When they arrived, they went upstairs to the room where they were staying. Those present were Peter, John, James and Andrew; Philip and Thomas, Bartholomew and Matthew; James son of Alphaeus and Simon the Zealot, and Judas son of James. They all joined together constantly in prayer, along with the women and Mary the mother of Jesus, and with his brothers.
In those days Peter stood up among the believers (a group numbering about a hundred and twenty) … (verses 1-2, 4-5,
Jesus has ascended to heaven and his followers regroup in Jerusalem, readying themselves for a new beginning. They must have been on the edge of their seats. Luke, unfolding the story, is very conscious of who’s who. He lists each of the Apostles by name. He specifically tells us there were also a number of women present, naming Mary, Jesus’ mother, as the most prominent, and then lets us know that Jesus’ brothers, formerly skeptics, were included in the gathering, too. Beyond that, many others were part of the mix, bringing the total number to around one hundred and twenty. (I can’t help myself – I wonder which other characters from the Gospels were part of this group. Nicodemus? Joseph of Arimathea? The formerly blindman, or the Samaritan woman, or the man lowered on his stretcher through the roof, or the alive-again son of the widow of Nain?)

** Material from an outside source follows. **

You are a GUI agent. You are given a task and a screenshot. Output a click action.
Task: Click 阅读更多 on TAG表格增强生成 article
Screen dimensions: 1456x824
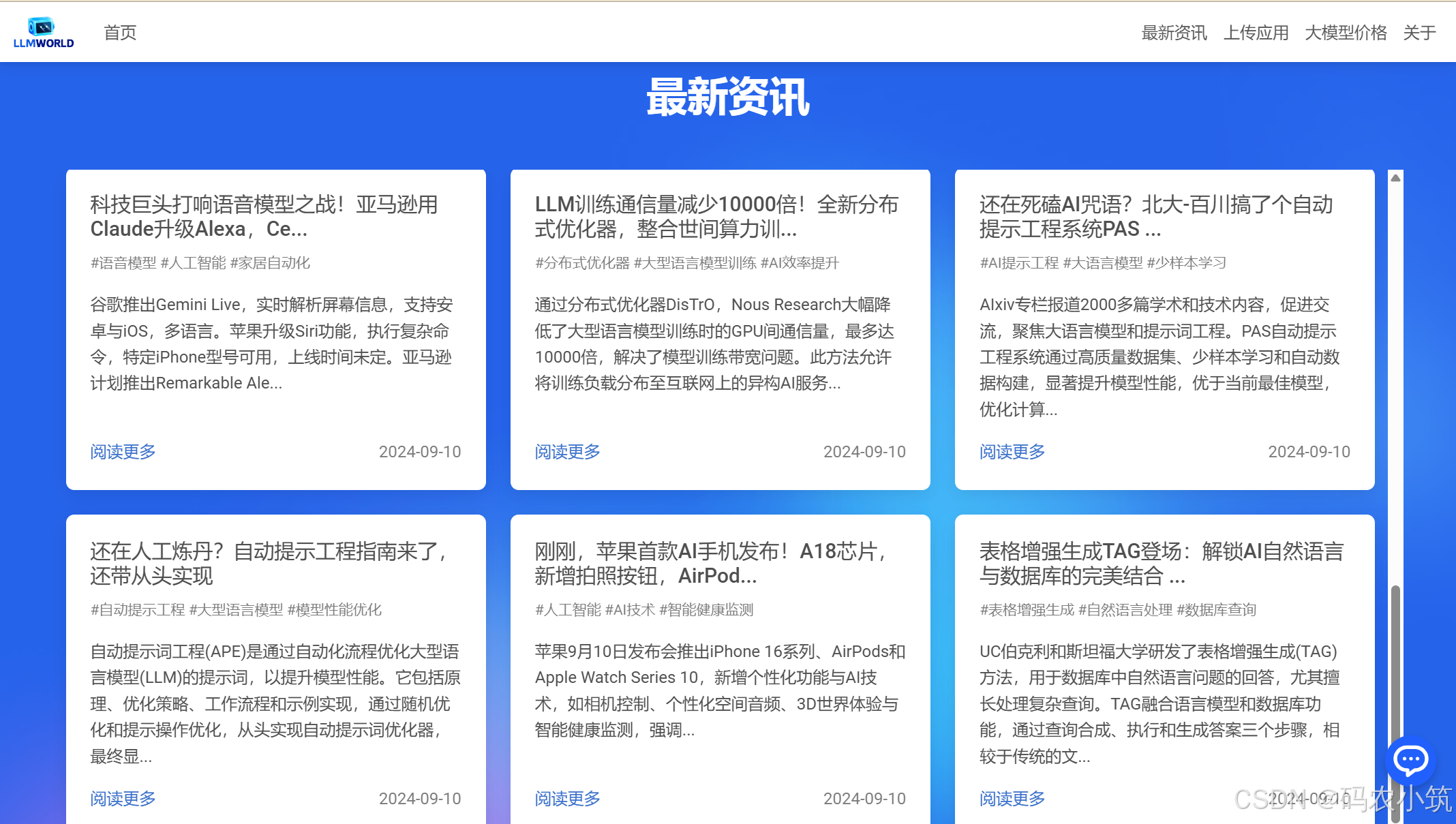pyautogui.click(x=1012, y=799)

This listing of participants sets us up for a major issue that’s looming, because one former participant of this group is conspicuously absent – Judas Iscariot, who “left to go where he belongs” (verse 25). His betrayal of Jesus has left a gaping hole in their ranks. The “Twelve” is diminished. Everyone feels the need to top up the number. They will deal with this pressing issue shortly.
But first, there is something more pressing yet. “They all joined together constantly in prayer” (verse 14). Jesus had told them to wait in Jerusalem until they received the gift of the Father, the promised Holy Spirit. They now know that “waiting” implies much more than sitting on their hands. Peter, James and John had learned that lesson poignantly when Jesus found them fast asleep in Gethsemane, three times over.

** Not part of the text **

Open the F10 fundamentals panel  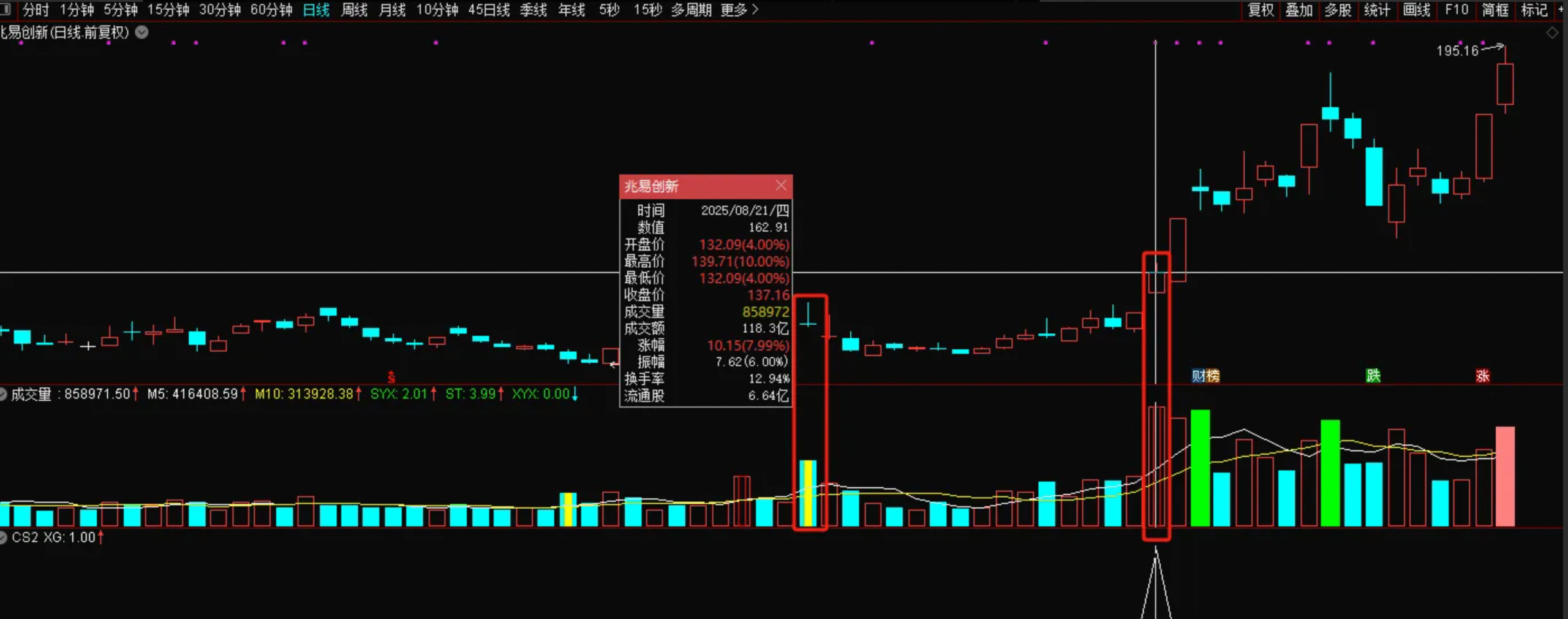click(1456, 10)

So they gather to pray. Luke uses two specific words to describe this gathering. The first is translated in the NIV as “joined together”, but it more specifically means “with one mind, one accord, one passion.” This doesn’t mean they thought the same on every issue nor that they were blindly subject to group-think. But it does mean they had a passionately common focus. They had a deep abiding sense that they were in this together. So they stood side by side, hand in hand, undistracted by other things, waiting in prayer. Oh, that we would have such oneness of mind.

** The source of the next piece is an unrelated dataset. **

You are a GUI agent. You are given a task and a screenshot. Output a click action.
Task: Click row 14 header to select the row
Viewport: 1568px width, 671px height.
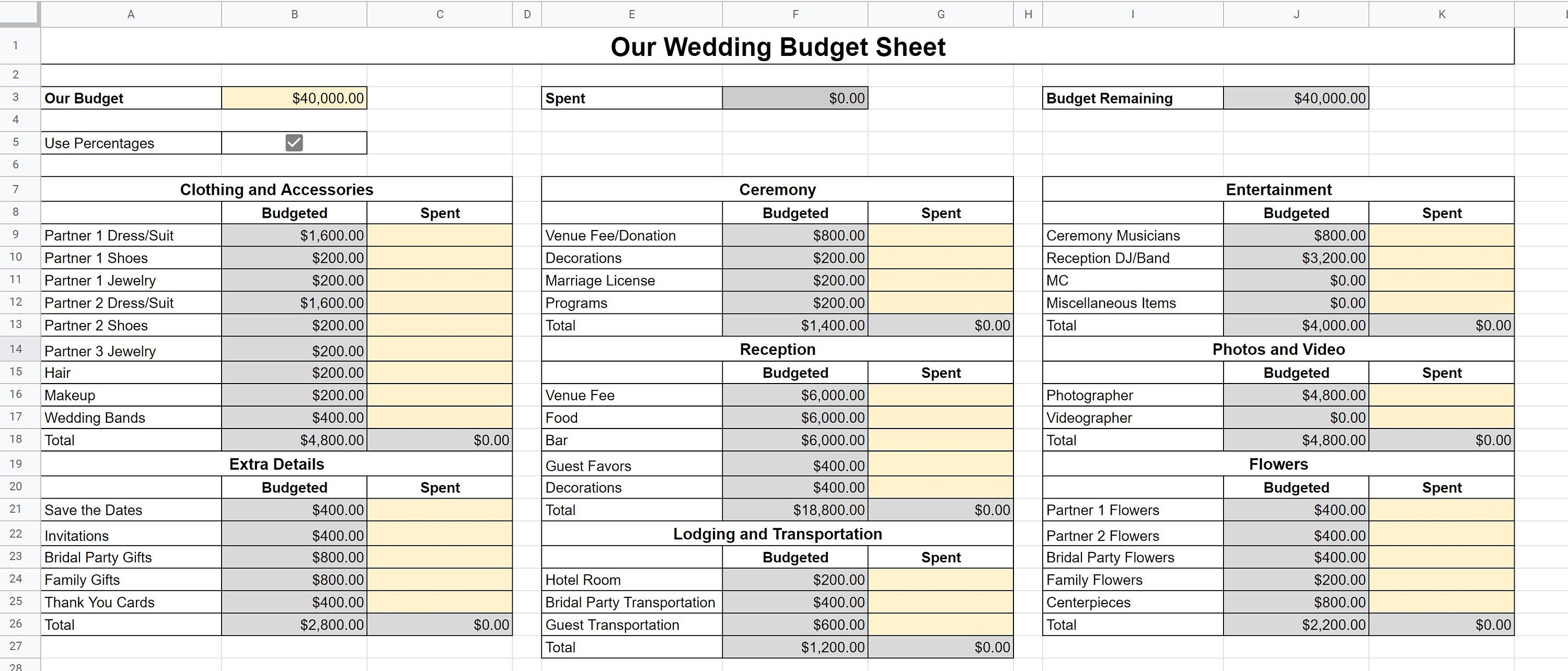16,351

The other word is translated “constantly.” Fleshing it out, the word means “to be steadfastly attentive”, “to be devoted”, “to persevere courageously.” This group was “pressing on with passion.” Yes, they were only praying. But that was enough. It was the necessity of the moment. So, with one mind, they were passionately pressing forward in the Lord’s purposes. Later, this same passion, described with the same word, is recorded for us after the outpouring of the Spirit when the gathered believers “devoted themselves” (Acts 2:42) to teaching, fellowship, worship and prayer, and “continued” (Acts 2:46) to meet in the temple day by day. Oh, that we would have such focused intensity.
Lord, may it be. For your glory, may it be.
Lord, the necessity of prayer continues. By your Spirit, work in me the devotion of these early believers, that I might persevere courageously, being steadfastly attentive. And use me as one who engages in the gathered community with this attitude of “one mind”, passionately focused on you, putting aside my own agenda to maintain oneness in you.
Commit: Is there an opportunity in your community to “join together constantly in prayer”? If so, commit yourself to engaging this week. If not, could you create one? (For the Lord to be right in the midst, it only takes two or three.)